Re: [PATCH V2 7/8] vfio/pci: Support dynamic MSI-x

From: Reinette Chatre
Date: Mon Apr 03 2023 - 18:51:07 EST


Hi Alex,

On 4/3/2023 1:22 PM, Alex Williamson wrote:
> On Mon, 3 Apr 2023 10:31:23 -0700
> Reinette Chatre <reinette.chatre@xxxxxxxxx> wrote:
>
>> Hi Alex,
>>
>> On 3/31/2023 3:24 PM, Alex Williamson wrote:
>>> On Fri, 31 Mar 2023 10:49:16 -0700
>>> Reinette Chatre <reinette.chatre@xxxxxxxxx> wrote:
>>>> On 3/30/2023 3:42 PM, Alex Williamson wrote:
>>>>> On Thu, 30 Mar 2023 16:40:50 -0600
>>>>> Alex Williamson <alex.williamson@xxxxxxxxxx> wrote:
>>>>>
>>>>>> On Tue, 28 Mar 2023 14:53:34 -0700
>>>>>> Reinette Chatre <reinette.chatre@xxxxxxxxx> wrote:
>>>>>>
>>
>> ...
>>
>>>>>>> + msix_map.index = vector;
>>>>>>> + msix_map.virq = irq;
>>>>>>> + pci_msix_free_irq(pdev, msix_map);
>>>>>>> + }
>>>>>>> + vfio_pci_memory_unlock_and_restore(vdev, cmd);
>>>>>>> out_put_eventfd_ctx:
>>>>>>> eventfd_ctx_put(trigger);
>>>>>>> out_free_name:
>>>>>>> kfree(ctx->name);
>>>>>>> ctx->name = NULL;
>>>>>>> +out_free_ctx:
>>>>>>> + if (allow_dyn_alloc && new_ctx)
>>>>>>> + vfio_irq_ctx_free(vdev, ctx, vector);
>>>>>>> return ret;
>>>>>>> }
>>>>>>>
>>>>>>
>>>>>> Do we really need the new_ctx test in the above cases? Thanks,
>>>>
>>>> new_ctx is not required for correctness but instead is used to keep
>>>> the code symmetric.
>>>> Specifically, if the user enables MSI-X without providing triggers and
>>>> then later assign triggers then an error path without new_ctx would unwind
>>>> more than done in this function, it would free the context that
>>>> was allocated within vfio_msi_enable().
>>>
>>> Seems like we already have that asymmetry, if a trigger is unset we'll
>>> free the ctx allocated by vfio_msi_enable(). Tracking which are
>>
>> Apologies, but could you please elaborate on where the asymmetry is? I am
>> not able to see a flow in this solution where the ctx allocated by
>> vfio_msi_enable() is freed if the trigger is unset.
>
> The user first calls SET_IRQS to enable MSI-X with some number of
> vectors with (potentially) an eventfd for each vector. The user later
> calls SET_IRQS passing a -1 eventfd for one or more of the vectors with
> an eventfd initialized in the prior step. Given that we find the ctx,
> the ctx has a trigger, and assuming dynamic allocation is supported, the
> ctx is freed and vfio_msi_set_vector_signal() returns w/o allocating a
> new ctx. We've de-allocated both the irq and context initialized from
> vfio_msi_enable().

This is correct. The comment I responded to was in regards to an unset
trigger. The flow you describe is when a trigger is set. Not that
it changes your point though, which is that vfio_msi_set_vector_signal()
frees memory allocated by vfio_msi_enable(). This is clear to me. This
is intended behavior. My concern is/was with the error path where a function
failing may not be expected to change state, you address that concern below.

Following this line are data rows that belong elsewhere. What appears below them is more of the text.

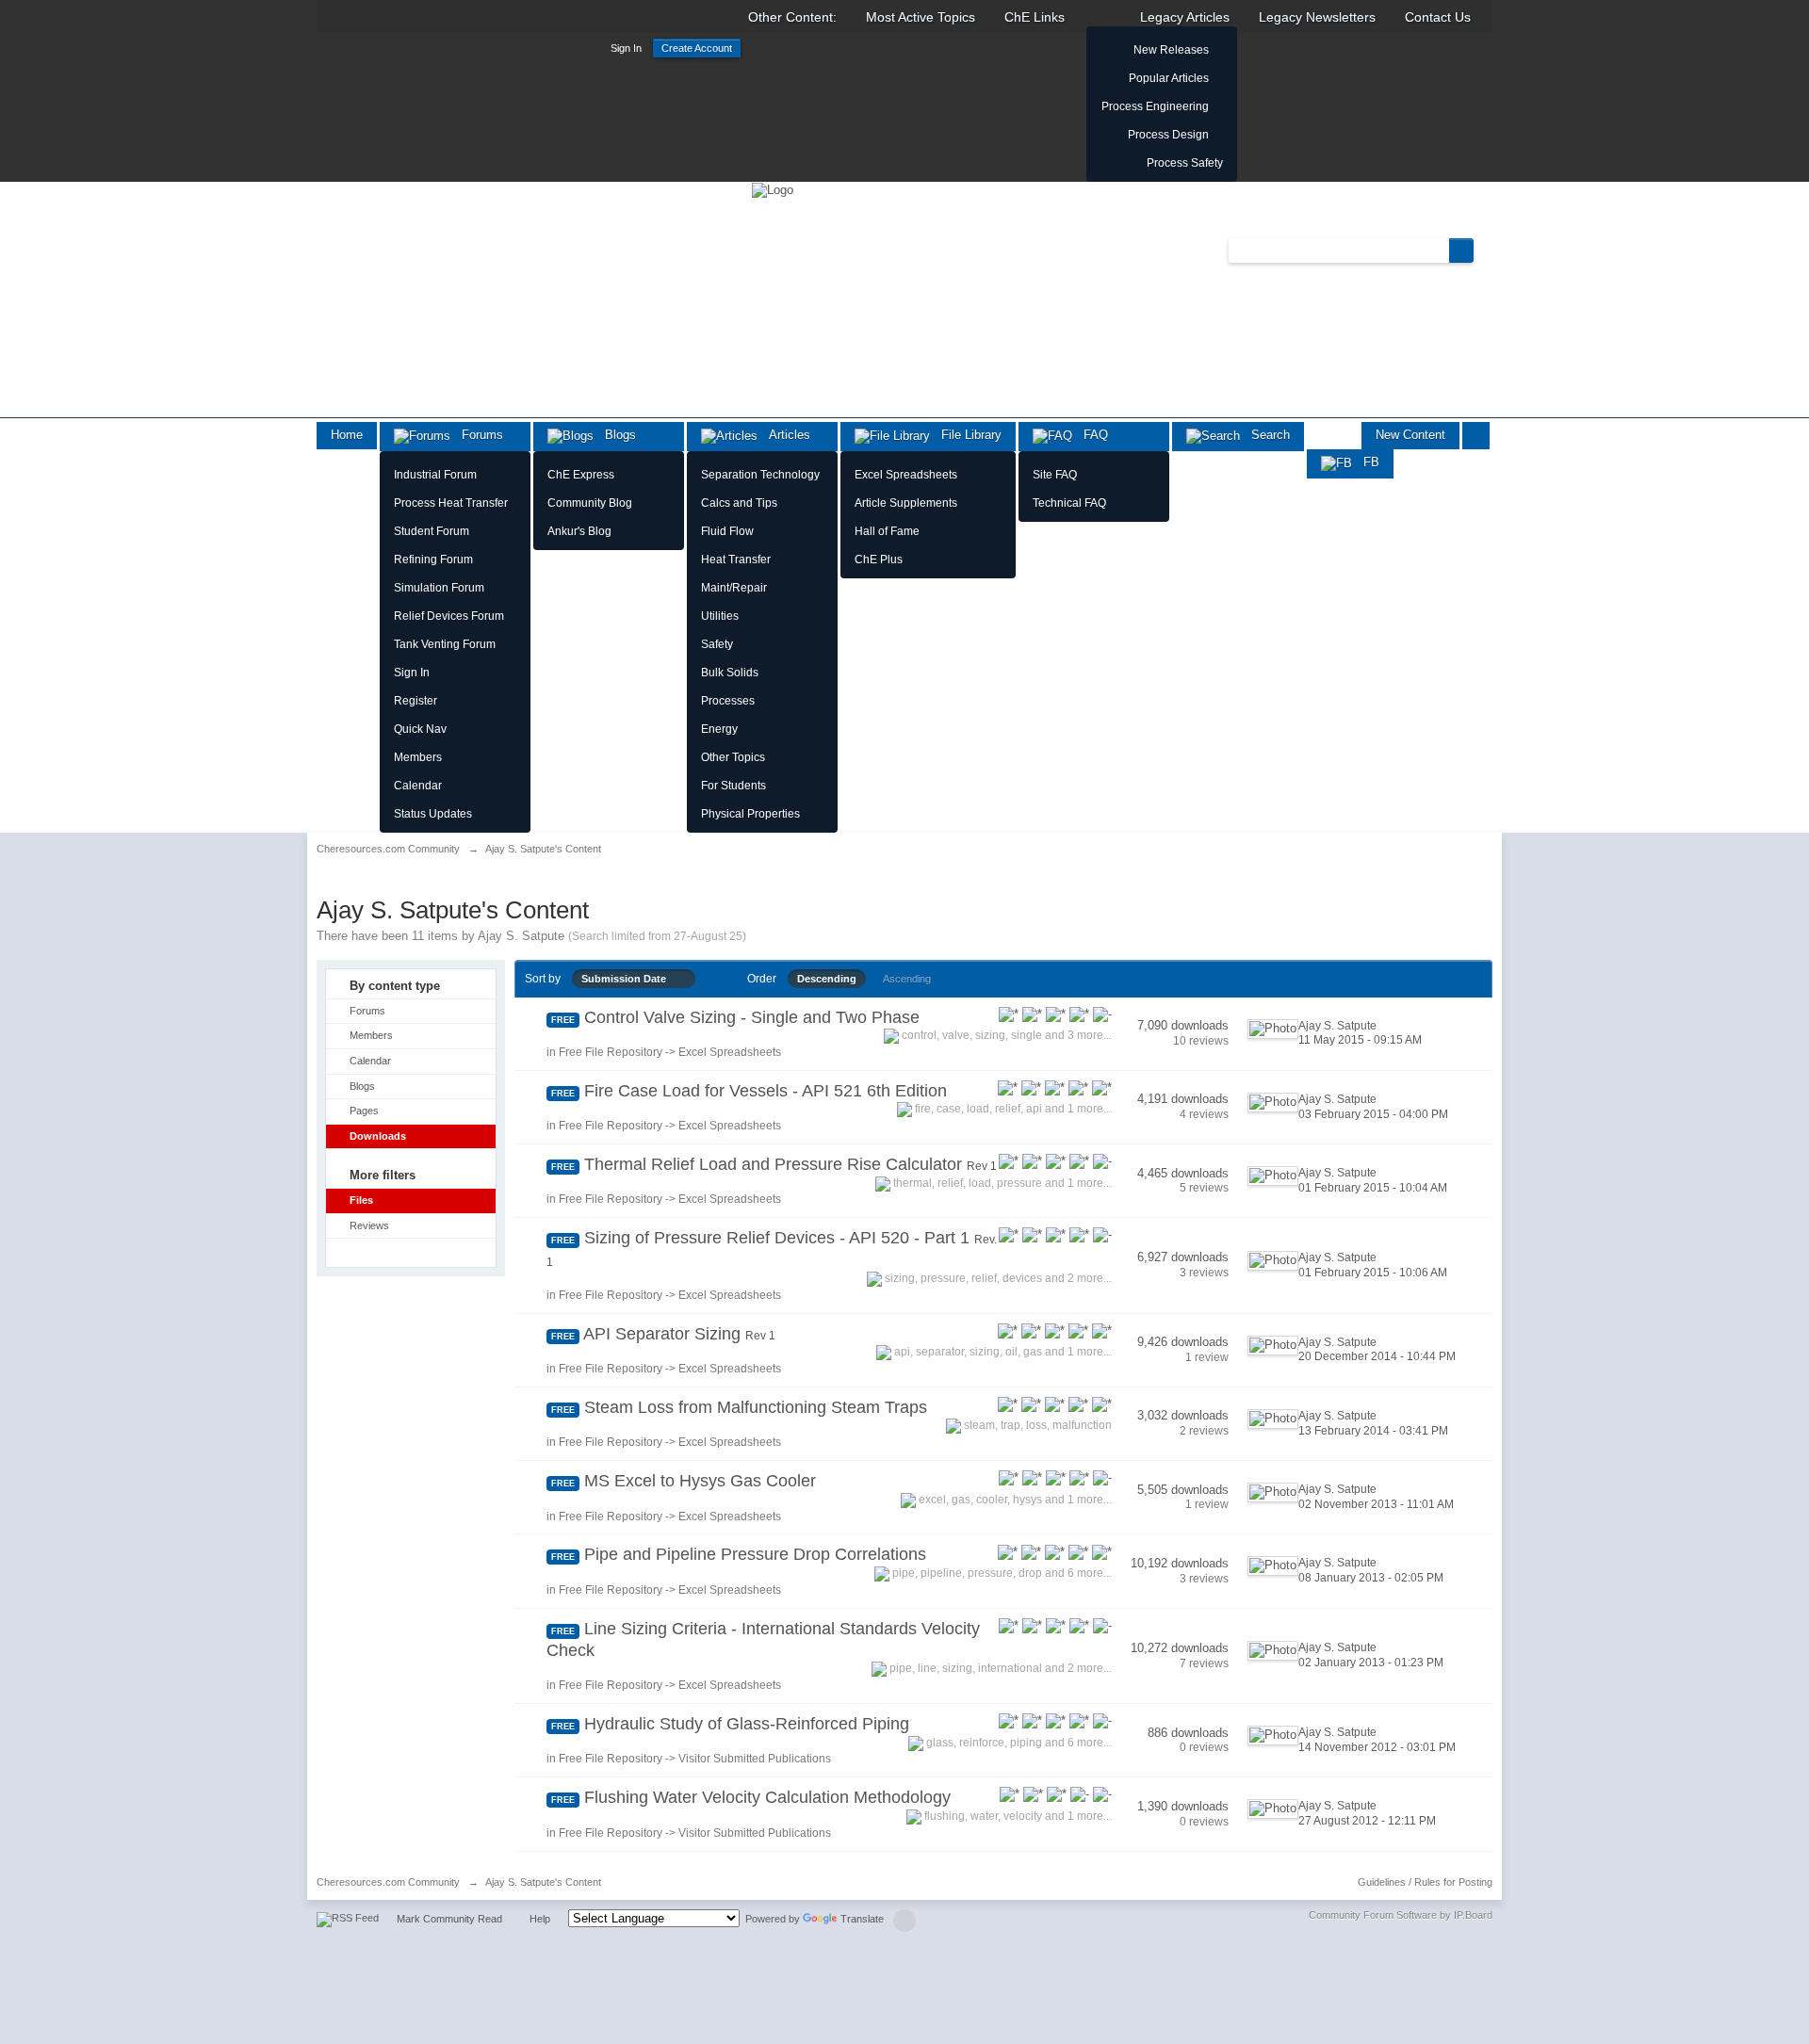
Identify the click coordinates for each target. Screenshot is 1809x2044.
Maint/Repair (734, 587)
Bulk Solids (729, 672)
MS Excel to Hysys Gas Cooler (700, 1480)
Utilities (720, 616)
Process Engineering (1155, 106)
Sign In (626, 48)
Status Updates (433, 813)
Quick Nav (420, 729)
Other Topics (733, 757)
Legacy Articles (1185, 16)
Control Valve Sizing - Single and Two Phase (752, 1017)
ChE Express (580, 474)
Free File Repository (610, 1052)
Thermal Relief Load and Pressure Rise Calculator (790, 1164)
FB (1365, 462)
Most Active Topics (920, 16)
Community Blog (589, 503)
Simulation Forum (439, 587)
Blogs (615, 435)
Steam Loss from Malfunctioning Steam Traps (755, 1407)
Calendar (418, 785)
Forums (476, 435)
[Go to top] (904, 1920)
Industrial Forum (435, 474)
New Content (1410, 435)
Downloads (378, 1136)
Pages (364, 1110)
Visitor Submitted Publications (754, 1758)
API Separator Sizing (679, 1333)
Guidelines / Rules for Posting (1425, 1882)
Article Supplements (906, 503)
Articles (784, 435)
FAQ (1090, 435)
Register (415, 700)
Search (1265, 435)
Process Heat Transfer (451, 503)
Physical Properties (750, 813)
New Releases (1171, 50)
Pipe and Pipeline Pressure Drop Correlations (755, 1554)
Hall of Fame (887, 531)
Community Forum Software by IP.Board (1400, 1915)
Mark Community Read (449, 1918)
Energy (719, 729)
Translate (862, 1918)
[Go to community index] (772, 189)
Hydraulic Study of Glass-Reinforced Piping (746, 1723)
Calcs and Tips (739, 503)
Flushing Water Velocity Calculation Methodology (767, 1797)
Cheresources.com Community (388, 1882)
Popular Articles (1169, 78)
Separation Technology (760, 474)
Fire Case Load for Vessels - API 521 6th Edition (765, 1090)
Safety (717, 644)
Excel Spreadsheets (906, 474)
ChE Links (1034, 16)
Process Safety (1185, 163)
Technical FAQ (1069, 503)
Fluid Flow (727, 531)
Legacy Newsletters (1317, 16)
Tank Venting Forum (445, 644)
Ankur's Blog (579, 531)
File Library (966, 435)
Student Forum (431, 531)
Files (361, 1200)
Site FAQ (1055, 474)
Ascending (907, 978)
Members (418, 757)
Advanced (1484, 249)
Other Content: (792, 16)
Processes (728, 700)
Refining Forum (433, 559)
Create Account (696, 48)
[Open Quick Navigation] (1476, 435)
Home (347, 435)
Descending (826, 978)
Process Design (1168, 134)
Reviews (369, 1225)
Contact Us (1438, 16)
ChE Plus (879, 559)
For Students (733, 785)
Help (540, 1918)
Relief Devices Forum (449, 616)
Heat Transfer (736, 559)
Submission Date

>>> allocated where is unnecessarily complex, how about a policy that
>>
>> I do not see this as tracking where allocations are made. Instead I
>> see it as containing/compartmentalizing state changes with the goal of
>> making the code easier to understand and maintain. Specifically, new_ctx
>> is used so that if vfio_msi_set_vector_signal() fails, the state
>> before and after vfio_msi_set_vector_signal() will be the same.
>
> That's not really possible given how we teardown the existing ctx
> before configuring the new one and unwind to disable contexts in
> vfio_msi_set_block()

Very unlikely indeed. I agree.

>> I do agree that it makes vfio_msi_set_vector_signal() more complex
>> and I can remove new_ctx if you find that this is unnecessary after
>> considering the motivations behind its use.
>
> If the goal is to allow the user to swap one eventfd for another, where
> the result will always be the new eventfd on success or the old eventfd
> on error, I don't see that this code does that, or that we've ever
> attempted to make such a guarantee. If the ioctl errors, I think the
> eventfds are generally deconfigured. We certainly have the unwind code
> that we discussed earlier that deconfigures all the vectors previously
> touched in the loop (which seems to be another path where we could
> de-allocate from the set of initial ctxs).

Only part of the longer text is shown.